### EXTRACTED RECORDS ###
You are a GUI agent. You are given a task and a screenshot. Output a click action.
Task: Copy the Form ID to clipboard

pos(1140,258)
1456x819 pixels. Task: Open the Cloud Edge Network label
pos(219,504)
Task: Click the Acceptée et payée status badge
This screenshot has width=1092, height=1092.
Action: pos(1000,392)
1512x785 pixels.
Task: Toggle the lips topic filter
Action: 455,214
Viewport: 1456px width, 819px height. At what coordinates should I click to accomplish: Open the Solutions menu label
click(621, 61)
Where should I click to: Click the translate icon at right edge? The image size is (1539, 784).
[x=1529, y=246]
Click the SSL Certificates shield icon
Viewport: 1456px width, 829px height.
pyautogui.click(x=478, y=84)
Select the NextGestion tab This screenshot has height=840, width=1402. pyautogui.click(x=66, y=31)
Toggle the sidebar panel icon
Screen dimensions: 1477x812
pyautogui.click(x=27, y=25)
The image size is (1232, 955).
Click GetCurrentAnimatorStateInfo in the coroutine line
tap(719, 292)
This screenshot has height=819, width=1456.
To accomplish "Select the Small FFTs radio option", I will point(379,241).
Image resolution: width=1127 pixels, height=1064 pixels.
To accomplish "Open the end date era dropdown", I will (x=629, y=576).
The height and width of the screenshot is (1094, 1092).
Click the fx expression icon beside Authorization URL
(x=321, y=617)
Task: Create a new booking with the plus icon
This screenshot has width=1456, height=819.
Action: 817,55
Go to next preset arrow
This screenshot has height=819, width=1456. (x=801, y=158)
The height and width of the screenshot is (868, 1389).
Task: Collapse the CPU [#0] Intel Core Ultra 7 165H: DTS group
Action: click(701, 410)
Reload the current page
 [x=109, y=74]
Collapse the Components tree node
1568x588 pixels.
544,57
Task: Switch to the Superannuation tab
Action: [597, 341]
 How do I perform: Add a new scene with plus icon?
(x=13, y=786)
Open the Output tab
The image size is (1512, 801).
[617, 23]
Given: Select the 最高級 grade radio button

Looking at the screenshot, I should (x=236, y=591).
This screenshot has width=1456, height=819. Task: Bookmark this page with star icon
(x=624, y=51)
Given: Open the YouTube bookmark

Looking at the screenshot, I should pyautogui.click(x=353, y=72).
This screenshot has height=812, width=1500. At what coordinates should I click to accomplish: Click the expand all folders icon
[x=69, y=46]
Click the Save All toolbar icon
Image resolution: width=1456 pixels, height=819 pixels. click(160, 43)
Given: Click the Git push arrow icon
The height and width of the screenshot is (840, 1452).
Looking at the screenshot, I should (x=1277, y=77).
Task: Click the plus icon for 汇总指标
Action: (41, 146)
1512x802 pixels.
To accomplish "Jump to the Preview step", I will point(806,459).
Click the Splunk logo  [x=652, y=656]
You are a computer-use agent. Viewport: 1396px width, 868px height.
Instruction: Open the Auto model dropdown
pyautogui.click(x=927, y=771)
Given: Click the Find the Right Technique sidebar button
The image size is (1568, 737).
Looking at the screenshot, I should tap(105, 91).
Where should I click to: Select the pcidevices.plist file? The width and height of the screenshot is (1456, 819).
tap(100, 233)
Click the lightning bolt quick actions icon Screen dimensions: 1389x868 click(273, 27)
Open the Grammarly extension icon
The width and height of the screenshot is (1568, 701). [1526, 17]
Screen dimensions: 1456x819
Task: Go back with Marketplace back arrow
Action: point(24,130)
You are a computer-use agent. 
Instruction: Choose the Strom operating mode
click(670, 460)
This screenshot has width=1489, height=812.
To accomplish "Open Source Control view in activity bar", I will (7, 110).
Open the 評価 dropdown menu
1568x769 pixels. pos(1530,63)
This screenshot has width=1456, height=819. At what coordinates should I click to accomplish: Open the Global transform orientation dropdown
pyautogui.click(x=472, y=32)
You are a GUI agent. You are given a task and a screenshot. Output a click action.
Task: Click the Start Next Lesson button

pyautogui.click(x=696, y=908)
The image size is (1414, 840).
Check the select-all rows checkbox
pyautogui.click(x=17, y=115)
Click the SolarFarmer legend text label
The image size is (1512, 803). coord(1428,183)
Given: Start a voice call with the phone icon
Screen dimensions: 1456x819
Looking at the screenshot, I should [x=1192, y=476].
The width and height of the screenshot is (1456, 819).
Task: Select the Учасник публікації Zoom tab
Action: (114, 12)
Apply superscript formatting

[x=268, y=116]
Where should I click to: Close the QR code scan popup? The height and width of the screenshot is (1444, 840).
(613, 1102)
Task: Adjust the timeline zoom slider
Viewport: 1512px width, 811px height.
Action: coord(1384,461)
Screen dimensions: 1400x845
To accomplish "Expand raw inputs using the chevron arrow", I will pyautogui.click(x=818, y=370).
###
_WHAT YOU ARE ASKED TO DO_: Take the material above and transcribe all of it exactly.

_COMPLETED EXERCISE_:
You are a GUI agent. You are given a task and a screenshot. Output a click action.
Task: Copy the Form ID to clipboard

pos(1140,258)
1456x819 pixels. Task: Open the Cloud Edge Network label
pos(219,504)
Task: Click the Acceptée et payée status badge
This screenshot has width=1092, height=1092.
Action: pos(1000,392)
1512x785 pixels.
Task: Toggle the lips topic filter
Action: 455,214
Viewport: 1456px width, 819px height. At what coordinates should I click to accomplish: Open the Solutions menu label
click(621, 61)
Where should I click to: Click the translate icon at right edge? The image size is (1539, 784).
[x=1529, y=246]
Click the SSL Certificates shield icon
Viewport: 1456px width, 829px height.
pyautogui.click(x=478, y=84)
Select the NextGestion tab This screenshot has height=840, width=1402. pyautogui.click(x=66, y=31)
Toggle the sidebar panel icon
Screen dimensions: 1477x812
pyautogui.click(x=27, y=25)
The image size is (1232, 955).
Click GetCurrentAnimatorStateInfo in the coroutine line
tap(719, 292)
This screenshot has height=819, width=1456.
To accomplish "Select the Small FFTs radio option", I will point(379,241).
Image resolution: width=1127 pixels, height=1064 pixels.
To accomplish "Open the end date era dropdown", I will (x=629, y=576).
The height and width of the screenshot is (1094, 1092).
Click the fx expression icon beside Authorization URL
(x=321, y=617)
Task: Create a new booking with the plus icon
This screenshot has width=1456, height=819.
Action: 817,55
Go to next preset arrow
This screenshot has height=819, width=1456. (x=801, y=158)
The height and width of the screenshot is (868, 1389).
Task: Collapse the CPU [#0] Intel Core Ultra 7 165H: DTS group
Action: click(701, 410)
Reload the current page
 [x=109, y=74]
Collapse the Components tree node
1568x588 pixels.
544,57
Task: Switch to the Superannuation tab
Action: [597, 341]
 How do I perform: Add a new scene with plus icon?
(x=13, y=786)
Open the Output tab
The image size is (1512, 801).
[617, 23]
Given: Select the 最高級 grade radio button

Looking at the screenshot, I should (x=236, y=591).
This screenshot has width=1456, height=819. Task: Bookmark this page with star icon
(x=624, y=51)
Given: Open the YouTube bookmark

Looking at the screenshot, I should pyautogui.click(x=353, y=72).
This screenshot has height=812, width=1500. At what coordinates should I click to accomplish: Click the expand all folders icon
[x=69, y=46]
Click the Save All toolbar icon
Image resolution: width=1456 pixels, height=819 pixels. click(160, 43)
Given: Click the Git push arrow icon
The height and width of the screenshot is (840, 1452).
Looking at the screenshot, I should (x=1277, y=77).
Task: Click the plus icon for 汇总指标
Action: (41, 146)
1512x802 pixels.
To accomplish "Jump to the Preview step", I will point(806,459).
Click the Splunk logo  [x=652, y=656]
You are a computer-use agent. Viewport: 1396px width, 868px height.
Instruction: Open the Auto model dropdown
pyautogui.click(x=927, y=771)
Given: Click the Find the Right Technique sidebar button
The image size is (1568, 737).
Looking at the screenshot, I should tap(105, 91).
Where should I click to: Select the pcidevices.plist file? The width and height of the screenshot is (1456, 819).
tap(100, 233)
Click the lightning bolt quick actions icon Screen dimensions: 1389x868 click(273, 27)
Open the Grammarly extension icon
The width and height of the screenshot is (1568, 701). [1526, 17]
Screen dimensions: 1456x819
Task: Go back with Marketplace back arrow
Action: point(24,130)
You are a computer-use agent. 
Instruction: Choose the Strom operating mode
click(670, 460)
This screenshot has width=1489, height=812.
To accomplish "Open Source Control view in activity bar", I will (7, 110).
Open the 評価 dropdown menu
1568x769 pixels. pos(1530,63)
This screenshot has width=1456, height=819. At what coordinates should I click to accomplish: Open the Global transform orientation dropdown
pyautogui.click(x=472, y=32)
You are a GUI agent. You are given a task and a screenshot. Output a click action.
Task: Click the Start Next Lesson button

pyautogui.click(x=696, y=908)
The image size is (1414, 840).
Check the select-all rows checkbox
pyautogui.click(x=17, y=115)
Click the SolarFarmer legend text label
The image size is (1512, 803). coord(1428,183)
Given: Start a voice call with the phone icon
Screen dimensions: 1456x819
Looking at the screenshot, I should [x=1192, y=476].
The width and height of the screenshot is (1456, 819).
Task: Select the Учасник публікації Zoom tab
Action: (114, 12)
Apply superscript formatting

[x=268, y=116]
Where should I click to: Close the QR code scan popup? The height and width of the screenshot is (1444, 840).
(613, 1102)
Task: Adjust the timeline zoom slider
Viewport: 1512px width, 811px height.
Action: coord(1384,461)
Screen dimensions: 1400x845
To accomplish "Expand raw inputs using the chevron arrow", I will pyautogui.click(x=818, y=370).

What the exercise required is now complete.